Software e assinaturas: lista tudo que paga mensalmente. Cancela o que não usa. Verifica se tem plano anual mais barato (em média 15–20% de desconto).
Fornecedor de insumo: cotação com pelo menos 3 fornecedores a cada 3 meses. Um 5% de desconto na matéria-prima em R$10k/mês de compra são R$500/mês sem mudar nada na operação.
O que NÃO cortar
- Equipe de base: demitir pra cortar custo e não ter quem atenda o cliente é o pior trade-off. Perde dois vezes — pelo custo rescisório e pela queda de atendimento.
- Marketing mínimo: cortar o que traz cliente novo em crise é apertar o próprio pescoço.
- Manutenção preventiva: economizar R$200 em manutenção e pagar R$2.000 em conserto emergencial não é economia.
Renegociação de aluguel: mais fácil do que parece
O aluguel costuma ser o maior custo fixo e o que parece mais imutável. Mas não é.
Se o ponto não está performando como esperado, negocia com o proprietário. Proprietário prefere receber menos a ter espaço vazio. Propõe: redução temporária de 10–15% por 6 meses com reajuste automático depois.
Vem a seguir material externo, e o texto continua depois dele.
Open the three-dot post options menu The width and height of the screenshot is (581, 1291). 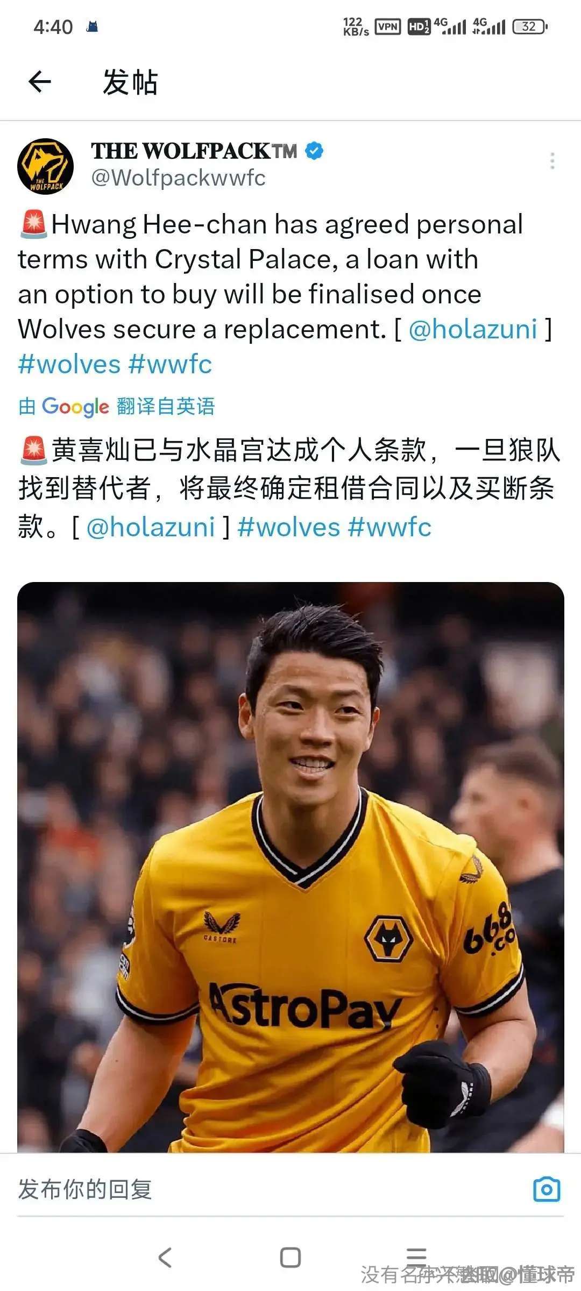[552, 161]
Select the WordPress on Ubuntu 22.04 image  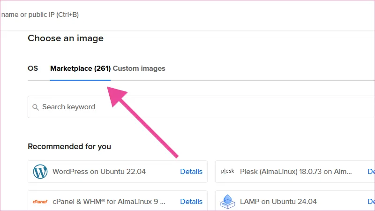[99, 172]
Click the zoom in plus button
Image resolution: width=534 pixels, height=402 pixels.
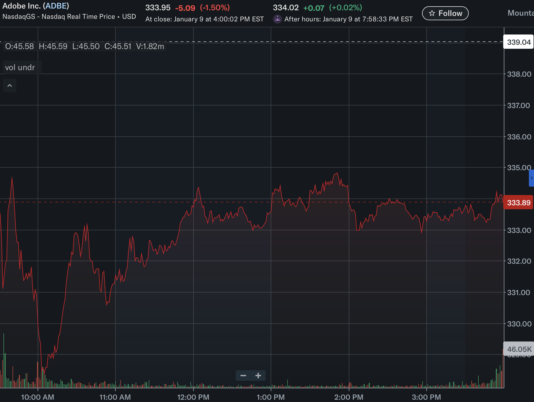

Ou renegociação de prazo em troca de desconto no valor.
A pior resposta é não: você fica onde está. A melhor é uma redução que pode representar R$500–R$2.000/mês sem fechar nada.
A meta: custo fixo abaixo de 30% do faturamento
Um benchmark saudável pra pequeno comércio é custo fixo abaixo de 30% do faturamento bruto. Acima disso, qualquer variação de receita joga você no vermelho.
Se seu custo fixo está em 45% do faturamento, você precisa crescer 50% a venda ou cortar 33% do custo fixo — e as duas ações precisam caminhar juntas.
O levantamento mensal de custos fixos, comparado com o do mês anterior, é o que permite detectar aumento silencioso antes que vire problema. Isso é o que um bom relatório financeiro entrega.